SCOR has announced the launch of a new three-year contingent capital facility which takes the form of a contingent equity line, providing the Group with EUR300m ($332m) coverage in case of extreme natural catastrophe or life events impacting mortality. The facility enables the Group to protect its solvency in case of catastrophe events and is consistent with the “Quantum Leap” strategic plan.
This is the fourth contingent capital facility launched by SCOR – its first, pioneering solution was launched on 1 January 2011. This new solution is consistent with the previous facilities.
SCOR has arranged a new contingent capital equity line with JP Morgan. This equity line facility will replace, as of 1 January 2020, the current contingent capital facility which comes to an end on 31 December 2019.
This protection would be triggered in case of extreme life events impacting mortality, as well as natural catastrophe events. It is calibrated to safeguard SCOR’s solvency. The solution also allows SCOR to extend its solvency and offers a very cost-effective alternative to traditional retro and ILS.
The probability that the events triggering the contingent capital facility will occur remains very low and is similar to the last contingent capital mechanism, which minimises the probability-weighted costs for SCOR and its shareholders.
Under the new facility, a drawdown may result in an aggregate increase in the share capital of SCOR up to EUR300m (including issuance premium), in respect of which SCOR has entered into a firm subscription commitment with JP Morgan.
Mr Denis Kessler, chairman & CEO of SCOR, said, “Our new strategic plan “Quantum Leap” sets out ambitious profitability and solvency targets given the current financial and economic environment. This new contingent capital facility is an essential part of the active capital management policy that is at the heart of our strategy. This facility protects SCOR’s solvency, at a very low cost for our shareholders, against events such as a global pandemic or a natural catastrophe of historic proportions.”

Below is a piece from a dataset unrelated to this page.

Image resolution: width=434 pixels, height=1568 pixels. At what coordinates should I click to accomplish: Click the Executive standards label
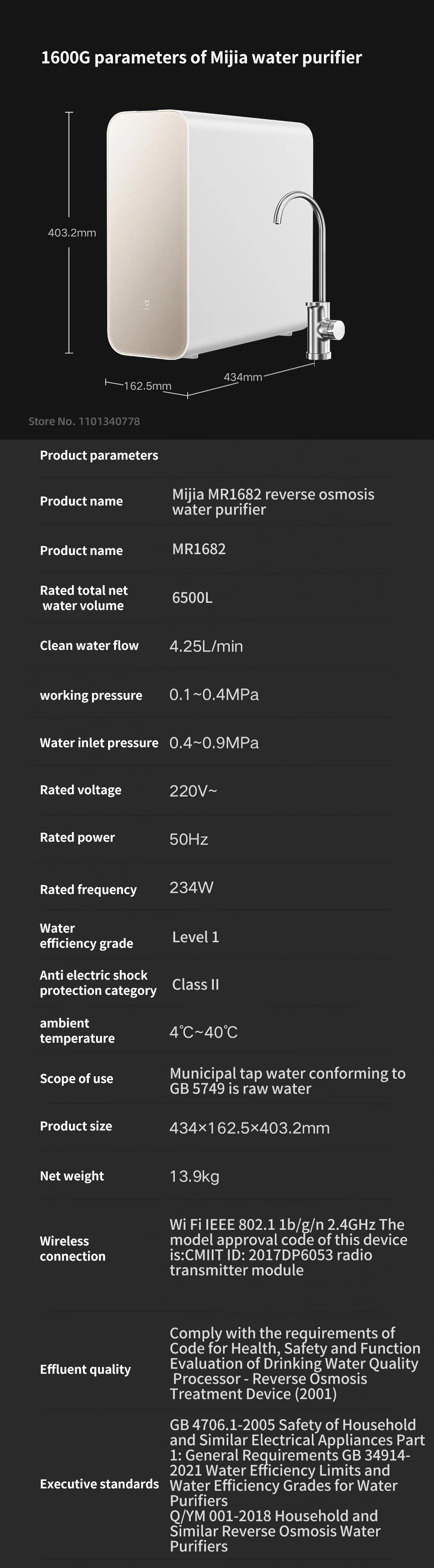click(x=99, y=1484)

The drawdowns of the facility will only be available when:
the amount of the estimated ultimate net loss incurred by the SCOR group as an insurer or reinsurer (as reviewed by SCOR’s statutory auditors) reaches pre-defined thresholds in a given calendar year from 1 January 2020, to 31 December 2022, as a direct result of the occurrence within that year of one or more natural catastrophe-type events, including but not limited to:
• earthquake, seaquake, earthquake shock, seismic and/or volcanic disturbance/eruption,
• hurricane, rainstorm, storm, tempest, tornado, cyclone, typhoon, • tidal wave, tsunami, flood,
• hail, winter weather/freeze, ice storm, weight of snow, avalanche,
• meteor/asteroid impact,
• landslip, landslide, mudslide, bush fire, forest fire and lightning.

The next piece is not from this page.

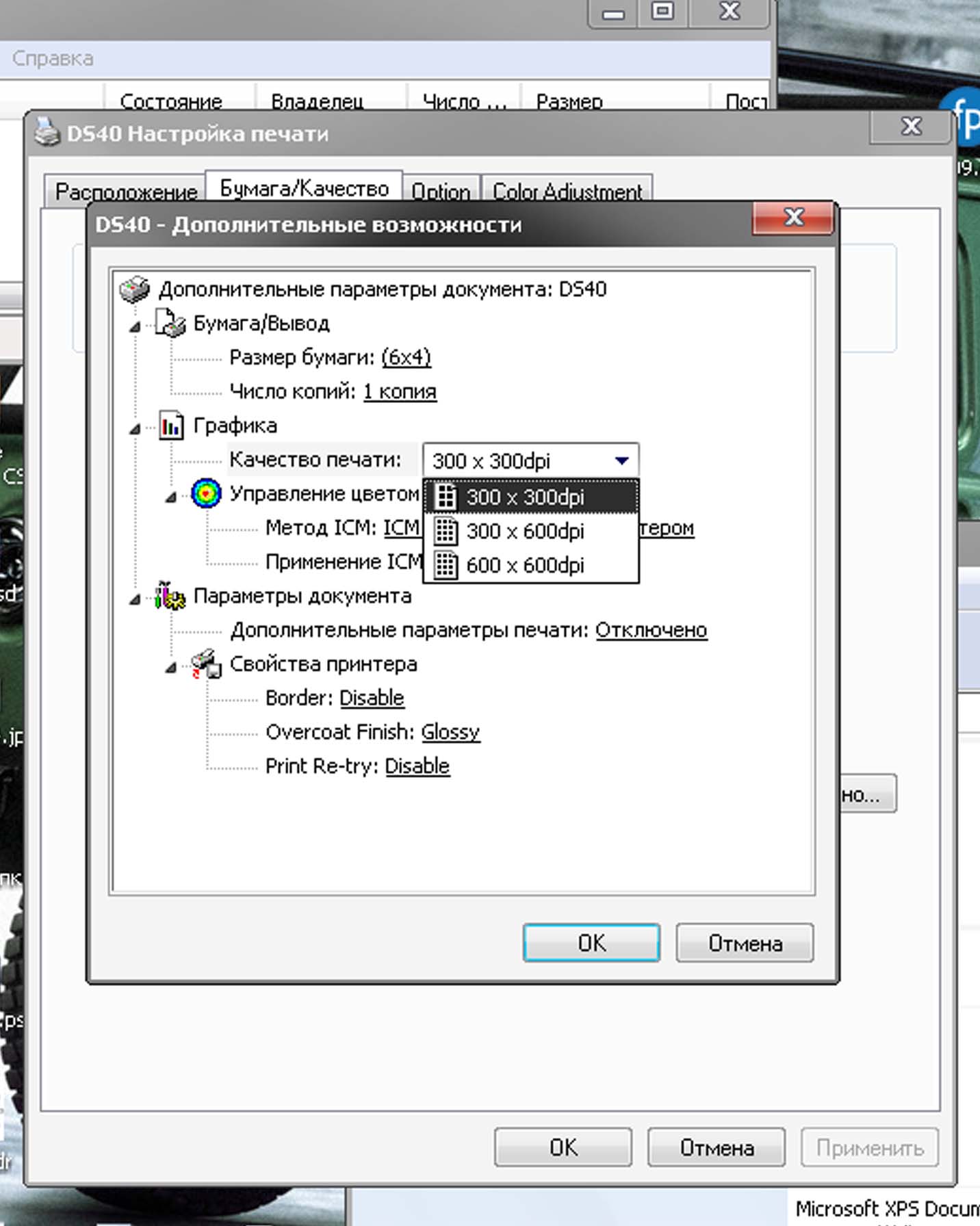Click the Бумага/Вывод paper icon
Viewport: 980px width, 1226px height.
pos(170,324)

Or, when 2) the amount of ultimate net claims of the SCOR group’s life reinsurance segment over two consecutive semesters over the period from 1 July 2019 to 31 December 2022, (as reviewed by SCOR’s statutory auditors) reaches pre-defined thresholds as the consequence, in particular, of one or more of the following life business related events:
• deviation of epidemic, pandemic or a similar incidence or wide spread of one or more medical conditions deriving from any disease(s),
• acts of war, acts of terrorism,
• accidents due to non-natural cause(s),
• material deviation from forecast biometric trends (mortality, morbidity, disability or longevity) recorded by the life segment for any reason whatsoever.